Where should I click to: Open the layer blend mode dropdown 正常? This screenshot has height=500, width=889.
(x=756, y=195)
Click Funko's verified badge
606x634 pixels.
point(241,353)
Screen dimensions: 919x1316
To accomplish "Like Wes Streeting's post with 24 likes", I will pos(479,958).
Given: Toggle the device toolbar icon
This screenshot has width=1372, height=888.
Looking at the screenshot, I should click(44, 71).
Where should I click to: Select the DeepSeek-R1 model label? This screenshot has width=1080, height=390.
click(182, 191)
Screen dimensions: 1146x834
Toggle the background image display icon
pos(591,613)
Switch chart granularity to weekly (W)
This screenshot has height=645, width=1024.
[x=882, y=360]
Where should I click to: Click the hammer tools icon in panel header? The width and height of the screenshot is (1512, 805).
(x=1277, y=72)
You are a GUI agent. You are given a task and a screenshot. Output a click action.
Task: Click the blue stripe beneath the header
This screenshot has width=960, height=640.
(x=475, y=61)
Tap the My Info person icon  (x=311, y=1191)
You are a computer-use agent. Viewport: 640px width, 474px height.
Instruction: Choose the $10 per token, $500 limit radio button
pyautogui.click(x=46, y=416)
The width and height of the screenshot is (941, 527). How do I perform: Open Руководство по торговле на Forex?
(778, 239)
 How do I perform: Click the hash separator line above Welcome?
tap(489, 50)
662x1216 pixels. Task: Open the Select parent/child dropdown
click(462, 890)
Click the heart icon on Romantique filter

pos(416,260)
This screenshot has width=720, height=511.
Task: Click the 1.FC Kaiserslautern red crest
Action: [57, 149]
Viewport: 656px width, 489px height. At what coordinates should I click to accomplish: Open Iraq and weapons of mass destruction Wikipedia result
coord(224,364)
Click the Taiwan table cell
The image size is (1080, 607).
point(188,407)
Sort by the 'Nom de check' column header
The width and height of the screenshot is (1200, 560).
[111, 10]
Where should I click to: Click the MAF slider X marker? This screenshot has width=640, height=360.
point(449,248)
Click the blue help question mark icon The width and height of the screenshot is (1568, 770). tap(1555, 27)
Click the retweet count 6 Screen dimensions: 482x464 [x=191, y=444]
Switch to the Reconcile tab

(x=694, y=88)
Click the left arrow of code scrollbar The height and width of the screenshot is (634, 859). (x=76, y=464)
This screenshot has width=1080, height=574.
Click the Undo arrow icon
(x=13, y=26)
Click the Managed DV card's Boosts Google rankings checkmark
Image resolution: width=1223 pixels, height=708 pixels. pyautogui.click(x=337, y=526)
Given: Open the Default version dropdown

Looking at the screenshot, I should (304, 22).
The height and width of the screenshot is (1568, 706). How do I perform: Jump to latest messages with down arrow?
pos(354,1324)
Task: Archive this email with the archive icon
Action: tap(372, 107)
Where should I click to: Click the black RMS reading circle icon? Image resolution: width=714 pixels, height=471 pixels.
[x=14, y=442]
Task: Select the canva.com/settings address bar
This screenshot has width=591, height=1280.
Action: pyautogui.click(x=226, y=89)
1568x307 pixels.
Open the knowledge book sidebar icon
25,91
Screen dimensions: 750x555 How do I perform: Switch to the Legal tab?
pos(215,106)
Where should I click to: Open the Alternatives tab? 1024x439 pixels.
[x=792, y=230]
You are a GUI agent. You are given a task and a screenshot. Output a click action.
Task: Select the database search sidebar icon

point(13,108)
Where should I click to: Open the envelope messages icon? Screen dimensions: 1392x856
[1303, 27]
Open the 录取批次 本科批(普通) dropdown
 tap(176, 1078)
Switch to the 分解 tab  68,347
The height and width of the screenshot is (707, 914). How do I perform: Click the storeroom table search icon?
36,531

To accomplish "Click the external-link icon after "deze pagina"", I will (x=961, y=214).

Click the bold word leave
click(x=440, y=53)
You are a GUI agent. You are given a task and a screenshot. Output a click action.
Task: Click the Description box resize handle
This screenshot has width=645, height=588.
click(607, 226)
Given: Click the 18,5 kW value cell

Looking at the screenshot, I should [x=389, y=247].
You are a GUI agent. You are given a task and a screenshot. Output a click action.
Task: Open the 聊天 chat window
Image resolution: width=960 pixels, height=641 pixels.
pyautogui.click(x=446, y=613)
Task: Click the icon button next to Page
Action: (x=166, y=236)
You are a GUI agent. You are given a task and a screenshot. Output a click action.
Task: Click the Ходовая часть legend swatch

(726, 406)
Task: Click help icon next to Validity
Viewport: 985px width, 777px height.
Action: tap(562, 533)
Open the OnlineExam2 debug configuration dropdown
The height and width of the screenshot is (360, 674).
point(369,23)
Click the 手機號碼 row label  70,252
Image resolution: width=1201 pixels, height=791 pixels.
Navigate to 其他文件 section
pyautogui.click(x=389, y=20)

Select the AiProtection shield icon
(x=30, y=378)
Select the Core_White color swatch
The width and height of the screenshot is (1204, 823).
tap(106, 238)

•••••

Write out all the entries exactly.

Where should I click to: Open the layer blend mode dropdown 正常? This screenshot has height=500, width=889.
(x=756, y=195)
Click Funko's verified badge
606x634 pixels.
point(241,353)
Screen dimensions: 919x1316
To accomplish "Like Wes Streeting's post with 24 likes", I will pos(479,958).
Given: Toggle the device toolbar icon
This screenshot has width=1372, height=888.
Looking at the screenshot, I should click(44, 71).
Where should I click to: Select the DeepSeek-R1 model label? This screenshot has width=1080, height=390.
click(182, 191)
Screen dimensions: 1146x834
Toggle the background image display icon
pos(591,613)
Switch chart granularity to weekly (W)
This screenshot has height=645, width=1024.
[x=882, y=360]
Where should I click to: Click the hammer tools icon in panel header? The width and height of the screenshot is (1512, 805).
(x=1277, y=72)
You are a GUI agent. You are given a task and a screenshot. Output a click action.
Task: Click the blue stripe beneath the header
This screenshot has width=960, height=640.
(x=475, y=61)
Tap the My Info person icon  (x=311, y=1191)
You are a computer-use agent. Viewport: 640px width, 474px height.
Instruction: Choose the $10 per token, $500 limit radio button
pyautogui.click(x=46, y=416)
The width and height of the screenshot is (941, 527). How do I perform: Open Руководство по торговле на Forex?
(778, 239)
 How do I perform: Click the hash separator line above Welcome?
tap(489, 50)
662x1216 pixels. Task: Open the Select parent/child dropdown
click(462, 890)
Click the heart icon on Romantique filter

pos(416,260)
This screenshot has width=720, height=511.
Task: Click the 1.FC Kaiserslautern red crest
Action: [57, 149]
Viewport: 656px width, 489px height. At what coordinates should I click to accomplish: Open Iraq and weapons of mass destruction Wikipedia result
coord(224,364)
Click the Taiwan table cell
The image size is (1080, 607).
point(188,407)
Sort by the 'Nom de check' column header
The width and height of the screenshot is (1200, 560).
[111, 10]
Where should I click to: Click the MAF slider X marker? This screenshot has width=640, height=360.
point(449,248)
Click the blue help question mark icon The width and height of the screenshot is (1568, 770). tap(1555, 27)
Click the retweet count 6 Screen dimensions: 482x464 [x=191, y=444]
Switch to the Reconcile tab

(x=694, y=88)
Click the left arrow of code scrollbar The height and width of the screenshot is (634, 859). (x=76, y=464)
This screenshot has width=1080, height=574.
Click the Undo arrow icon
(x=13, y=26)
Click the Managed DV card's Boosts Google rankings checkmark
Image resolution: width=1223 pixels, height=708 pixels. pyautogui.click(x=337, y=526)
Given: Open the Default version dropdown

Looking at the screenshot, I should (304, 22).
The height and width of the screenshot is (1568, 706). How do I perform: Jump to latest messages with down arrow?
pos(354,1324)
Task: Archive this email with the archive icon
Action: tap(372, 107)
Where should I click to: Click the black RMS reading circle icon? Image resolution: width=714 pixels, height=471 pixels.
[x=14, y=442]
Task: Select the canva.com/settings address bar
This screenshot has width=591, height=1280.
Action: pyautogui.click(x=226, y=89)
1568x307 pixels.
Open the knowledge book sidebar icon
25,91
Screen dimensions: 750x555 How do I perform: Switch to the Legal tab?
pos(215,106)
Where should I click to: Open the Alternatives tab? 1024x439 pixels.
[x=792, y=230]
You are a GUI agent. You are given a task and a screenshot. Output a click action.
Task: Select the database search sidebar icon

point(13,108)
Where should I click to: Open the envelope messages icon? Screen dimensions: 1392x856
[1303, 27]
Open the 录取批次 本科批(普通) dropdown
 tap(176, 1078)
Switch to the 分解 tab  68,347
The height and width of the screenshot is (707, 914). How do I perform: Click the storeroom table search icon?
36,531

To accomplish "Click the external-link icon after "deze pagina"", I will (x=961, y=214).

Click the bold word leave
click(x=440, y=53)
You are a GUI agent. You are given a task and a screenshot. Output a click action.
Task: Click the Description box resize handle
This screenshot has width=645, height=588.
click(607, 226)
Given: Click the 18,5 kW value cell

Looking at the screenshot, I should [x=389, y=247].
You are a GUI agent. You are given a task and a screenshot. Output a click action.
Task: Open the 聊天 chat window
Image resolution: width=960 pixels, height=641 pixels.
pyautogui.click(x=446, y=613)
Task: Click the icon button next to Page
Action: (x=166, y=236)
You are a GUI agent. You are given a task and a screenshot. Output a click action.
Task: Click the Ходовая часть legend swatch

(726, 406)
Task: Click help icon next to Validity
Viewport: 985px width, 777px height.
Action: tap(562, 533)
Open the OnlineExam2 debug configuration dropdown
The height and width of the screenshot is (360, 674).
point(369,23)
Click the 手機號碼 row label  70,252
Image resolution: width=1201 pixels, height=791 pixels.
Navigate to 其他文件 section
pyautogui.click(x=389, y=20)

Select the AiProtection shield icon
(x=30, y=378)
Select the Core_White color swatch
The width and height of the screenshot is (1204, 823).
tap(106, 238)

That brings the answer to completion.